→ Exercise prompt: Find the line with "ccom.lima@mea.gov.in (167, 1725)" in the records below. Copy it and every line after it, up to and including the line with "Print [button] (1007, 1085)".
Start of Task material
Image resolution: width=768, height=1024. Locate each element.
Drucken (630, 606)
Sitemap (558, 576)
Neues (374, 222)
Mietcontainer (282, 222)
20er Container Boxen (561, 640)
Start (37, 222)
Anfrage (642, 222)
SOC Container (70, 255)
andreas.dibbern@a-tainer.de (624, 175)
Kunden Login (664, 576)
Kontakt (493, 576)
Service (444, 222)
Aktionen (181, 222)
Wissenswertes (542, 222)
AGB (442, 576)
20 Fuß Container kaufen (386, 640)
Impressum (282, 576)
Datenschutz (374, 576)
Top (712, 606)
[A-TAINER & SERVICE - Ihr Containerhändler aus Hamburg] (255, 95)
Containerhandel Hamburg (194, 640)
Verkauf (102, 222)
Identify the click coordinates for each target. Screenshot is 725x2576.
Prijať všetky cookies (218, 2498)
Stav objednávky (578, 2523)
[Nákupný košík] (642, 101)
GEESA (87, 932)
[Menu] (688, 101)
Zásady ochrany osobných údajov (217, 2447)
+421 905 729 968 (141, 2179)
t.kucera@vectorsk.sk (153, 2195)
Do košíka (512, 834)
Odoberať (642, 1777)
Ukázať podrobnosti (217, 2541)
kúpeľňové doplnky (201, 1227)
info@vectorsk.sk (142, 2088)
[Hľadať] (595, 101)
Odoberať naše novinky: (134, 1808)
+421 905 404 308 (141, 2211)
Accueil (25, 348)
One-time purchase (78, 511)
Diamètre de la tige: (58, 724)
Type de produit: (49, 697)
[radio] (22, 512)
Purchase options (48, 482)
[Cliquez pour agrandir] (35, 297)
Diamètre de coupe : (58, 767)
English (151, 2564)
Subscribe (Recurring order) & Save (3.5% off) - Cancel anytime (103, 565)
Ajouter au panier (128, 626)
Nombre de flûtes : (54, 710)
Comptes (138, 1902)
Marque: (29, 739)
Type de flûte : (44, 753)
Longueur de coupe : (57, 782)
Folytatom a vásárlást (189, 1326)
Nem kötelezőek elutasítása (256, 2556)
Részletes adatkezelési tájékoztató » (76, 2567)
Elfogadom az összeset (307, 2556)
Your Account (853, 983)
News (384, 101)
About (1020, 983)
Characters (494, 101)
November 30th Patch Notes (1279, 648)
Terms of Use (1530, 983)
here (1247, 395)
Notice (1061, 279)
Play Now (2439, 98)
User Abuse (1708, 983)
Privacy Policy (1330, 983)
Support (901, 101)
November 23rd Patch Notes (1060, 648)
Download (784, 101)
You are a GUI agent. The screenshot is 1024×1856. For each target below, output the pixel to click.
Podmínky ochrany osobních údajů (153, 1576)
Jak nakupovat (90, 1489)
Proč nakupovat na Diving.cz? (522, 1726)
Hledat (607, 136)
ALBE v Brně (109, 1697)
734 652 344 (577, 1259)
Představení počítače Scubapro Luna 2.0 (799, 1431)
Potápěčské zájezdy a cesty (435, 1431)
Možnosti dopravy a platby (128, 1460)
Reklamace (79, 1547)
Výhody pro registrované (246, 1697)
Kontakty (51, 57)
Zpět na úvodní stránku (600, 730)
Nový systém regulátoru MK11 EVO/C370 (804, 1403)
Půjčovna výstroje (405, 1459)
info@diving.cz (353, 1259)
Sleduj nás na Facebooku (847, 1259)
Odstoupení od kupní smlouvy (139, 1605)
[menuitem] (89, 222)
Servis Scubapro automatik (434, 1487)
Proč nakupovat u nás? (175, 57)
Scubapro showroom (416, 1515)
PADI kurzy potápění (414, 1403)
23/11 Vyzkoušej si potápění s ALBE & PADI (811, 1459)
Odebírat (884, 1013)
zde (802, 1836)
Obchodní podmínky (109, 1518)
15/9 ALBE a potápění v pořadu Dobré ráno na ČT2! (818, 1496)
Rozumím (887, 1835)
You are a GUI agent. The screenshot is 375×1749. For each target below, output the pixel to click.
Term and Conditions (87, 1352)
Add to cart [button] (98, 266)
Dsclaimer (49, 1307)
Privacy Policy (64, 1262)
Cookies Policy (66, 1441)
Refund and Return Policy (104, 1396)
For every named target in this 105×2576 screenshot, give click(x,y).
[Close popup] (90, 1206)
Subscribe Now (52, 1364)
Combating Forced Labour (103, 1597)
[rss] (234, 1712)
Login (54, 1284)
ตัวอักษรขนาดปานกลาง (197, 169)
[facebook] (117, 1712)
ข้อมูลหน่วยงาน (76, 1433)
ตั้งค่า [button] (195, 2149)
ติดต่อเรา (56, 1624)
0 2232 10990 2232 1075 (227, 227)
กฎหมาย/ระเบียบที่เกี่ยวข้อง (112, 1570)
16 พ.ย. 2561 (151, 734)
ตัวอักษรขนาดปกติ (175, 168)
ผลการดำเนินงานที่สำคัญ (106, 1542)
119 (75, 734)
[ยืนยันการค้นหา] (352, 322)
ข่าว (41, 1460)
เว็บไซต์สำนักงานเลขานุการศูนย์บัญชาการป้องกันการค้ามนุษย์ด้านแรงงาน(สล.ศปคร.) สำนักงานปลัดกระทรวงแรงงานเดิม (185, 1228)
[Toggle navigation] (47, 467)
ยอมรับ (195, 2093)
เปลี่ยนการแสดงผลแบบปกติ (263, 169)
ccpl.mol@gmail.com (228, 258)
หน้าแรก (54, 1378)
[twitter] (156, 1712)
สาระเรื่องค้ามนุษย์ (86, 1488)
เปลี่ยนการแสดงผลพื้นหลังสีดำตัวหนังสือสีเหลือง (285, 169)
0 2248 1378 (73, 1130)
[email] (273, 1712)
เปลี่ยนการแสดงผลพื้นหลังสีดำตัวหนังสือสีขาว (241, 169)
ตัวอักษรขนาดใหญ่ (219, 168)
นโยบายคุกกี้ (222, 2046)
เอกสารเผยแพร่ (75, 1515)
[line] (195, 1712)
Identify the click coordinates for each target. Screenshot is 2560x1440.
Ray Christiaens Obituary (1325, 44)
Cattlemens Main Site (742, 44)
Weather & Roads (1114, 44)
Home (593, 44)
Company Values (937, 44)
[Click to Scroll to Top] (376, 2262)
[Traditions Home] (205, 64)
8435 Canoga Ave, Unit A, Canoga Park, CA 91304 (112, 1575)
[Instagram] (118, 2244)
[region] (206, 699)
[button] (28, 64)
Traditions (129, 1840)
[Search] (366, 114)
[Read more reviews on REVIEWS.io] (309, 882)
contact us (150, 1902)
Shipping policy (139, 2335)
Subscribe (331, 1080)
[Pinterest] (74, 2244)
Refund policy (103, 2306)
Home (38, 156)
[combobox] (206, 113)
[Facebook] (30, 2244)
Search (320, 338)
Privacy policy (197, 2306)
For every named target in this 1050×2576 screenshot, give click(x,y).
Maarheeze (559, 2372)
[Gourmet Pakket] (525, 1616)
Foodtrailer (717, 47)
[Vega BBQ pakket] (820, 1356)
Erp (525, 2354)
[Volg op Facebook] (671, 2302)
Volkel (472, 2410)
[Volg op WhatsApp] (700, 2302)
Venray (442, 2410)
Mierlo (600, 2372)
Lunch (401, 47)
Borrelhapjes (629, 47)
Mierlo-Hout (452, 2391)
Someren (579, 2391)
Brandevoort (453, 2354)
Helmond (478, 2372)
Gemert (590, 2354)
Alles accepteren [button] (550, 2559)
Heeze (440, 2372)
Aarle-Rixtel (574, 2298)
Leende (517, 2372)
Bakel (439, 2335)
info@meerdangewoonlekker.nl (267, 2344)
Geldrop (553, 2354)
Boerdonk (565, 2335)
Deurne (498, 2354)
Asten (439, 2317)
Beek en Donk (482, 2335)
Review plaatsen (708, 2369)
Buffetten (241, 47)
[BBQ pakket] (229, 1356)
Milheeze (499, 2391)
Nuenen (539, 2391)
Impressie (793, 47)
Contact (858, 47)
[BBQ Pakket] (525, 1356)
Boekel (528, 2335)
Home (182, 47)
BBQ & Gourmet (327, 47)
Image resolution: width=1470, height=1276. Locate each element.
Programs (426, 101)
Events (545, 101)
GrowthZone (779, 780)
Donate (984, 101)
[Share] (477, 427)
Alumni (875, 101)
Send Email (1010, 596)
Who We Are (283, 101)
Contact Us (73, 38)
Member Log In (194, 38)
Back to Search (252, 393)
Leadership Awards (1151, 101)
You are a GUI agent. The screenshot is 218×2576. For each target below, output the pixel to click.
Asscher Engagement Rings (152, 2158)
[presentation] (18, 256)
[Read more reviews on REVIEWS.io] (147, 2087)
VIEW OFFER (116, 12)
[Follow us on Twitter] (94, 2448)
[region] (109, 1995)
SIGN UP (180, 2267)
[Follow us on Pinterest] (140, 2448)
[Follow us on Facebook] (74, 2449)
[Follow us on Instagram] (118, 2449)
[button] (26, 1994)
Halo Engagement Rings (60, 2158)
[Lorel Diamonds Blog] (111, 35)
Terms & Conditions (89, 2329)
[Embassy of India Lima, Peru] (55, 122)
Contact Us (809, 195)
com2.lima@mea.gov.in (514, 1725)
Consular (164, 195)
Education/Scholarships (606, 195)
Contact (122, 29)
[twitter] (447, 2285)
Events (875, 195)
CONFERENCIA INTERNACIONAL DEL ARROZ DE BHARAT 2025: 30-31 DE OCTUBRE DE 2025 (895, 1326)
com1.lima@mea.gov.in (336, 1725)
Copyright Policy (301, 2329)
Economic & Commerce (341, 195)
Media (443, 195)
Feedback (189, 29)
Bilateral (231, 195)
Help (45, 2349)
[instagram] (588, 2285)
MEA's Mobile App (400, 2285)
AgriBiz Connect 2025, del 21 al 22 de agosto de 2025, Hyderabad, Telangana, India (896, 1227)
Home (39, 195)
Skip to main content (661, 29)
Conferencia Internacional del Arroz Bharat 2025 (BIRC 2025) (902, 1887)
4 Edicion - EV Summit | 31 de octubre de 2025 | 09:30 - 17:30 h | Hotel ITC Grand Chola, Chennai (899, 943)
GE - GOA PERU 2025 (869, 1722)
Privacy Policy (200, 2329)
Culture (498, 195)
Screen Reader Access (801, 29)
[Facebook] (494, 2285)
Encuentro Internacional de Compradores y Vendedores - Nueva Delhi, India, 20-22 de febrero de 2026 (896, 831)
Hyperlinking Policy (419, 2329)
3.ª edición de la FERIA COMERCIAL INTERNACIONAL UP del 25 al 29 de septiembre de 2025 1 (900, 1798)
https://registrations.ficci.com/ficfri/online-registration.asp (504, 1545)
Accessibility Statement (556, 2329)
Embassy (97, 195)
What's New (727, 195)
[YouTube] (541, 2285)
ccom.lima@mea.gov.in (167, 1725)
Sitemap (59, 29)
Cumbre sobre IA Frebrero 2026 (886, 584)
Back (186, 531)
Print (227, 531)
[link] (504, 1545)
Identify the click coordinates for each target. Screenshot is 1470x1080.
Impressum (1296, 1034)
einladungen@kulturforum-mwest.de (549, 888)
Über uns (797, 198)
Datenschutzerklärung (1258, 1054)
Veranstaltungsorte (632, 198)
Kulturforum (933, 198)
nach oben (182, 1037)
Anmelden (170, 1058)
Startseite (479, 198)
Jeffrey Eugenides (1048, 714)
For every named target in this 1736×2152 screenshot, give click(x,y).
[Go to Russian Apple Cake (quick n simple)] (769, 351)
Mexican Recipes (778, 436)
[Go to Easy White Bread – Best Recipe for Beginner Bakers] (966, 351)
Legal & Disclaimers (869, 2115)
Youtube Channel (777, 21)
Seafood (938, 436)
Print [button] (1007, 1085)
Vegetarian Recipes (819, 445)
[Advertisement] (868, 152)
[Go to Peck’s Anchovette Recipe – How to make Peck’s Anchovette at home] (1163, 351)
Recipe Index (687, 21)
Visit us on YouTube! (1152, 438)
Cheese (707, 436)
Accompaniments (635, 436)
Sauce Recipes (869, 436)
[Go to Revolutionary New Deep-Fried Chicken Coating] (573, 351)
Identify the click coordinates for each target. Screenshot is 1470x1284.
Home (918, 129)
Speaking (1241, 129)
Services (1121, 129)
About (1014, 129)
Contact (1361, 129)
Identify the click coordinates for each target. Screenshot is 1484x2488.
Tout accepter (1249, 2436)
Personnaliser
End of Task material
→ Response area:
ccom.lima@mea.gov.in (167, 1725)
Sitemap (59, 29)
Cumbre sobre IA Frebrero 2026 (886, 584)
Back (186, 531)
Print (227, 531)
[link] (504, 1545)
Identify the click coordinates for each target. Screenshot is 1470x1080.
Impressum (1296, 1034)
einladungen@kulturforum-mwest.de (549, 888)
Über uns (797, 198)
Datenschutzerklärung (1258, 1054)
Veranstaltungsorte (632, 198)
Kulturforum (933, 198)
nach oben (182, 1037)
Anmelden (170, 1058)
Startseite (479, 198)
Jeffrey Eugenides (1048, 714)
For every named target in this 1736×2152 screenshot, give click(x,y).
[Go to Russian Apple Cake (quick n simple)] (769, 351)
Mexican Recipes (778, 436)
[Go to Easy White Bread – Best Recipe for Beginner Bakers] (966, 351)
Legal & Disclaimers (869, 2115)
Youtube Channel (777, 21)
Seafood (938, 436)
Print [button] (1007, 1085)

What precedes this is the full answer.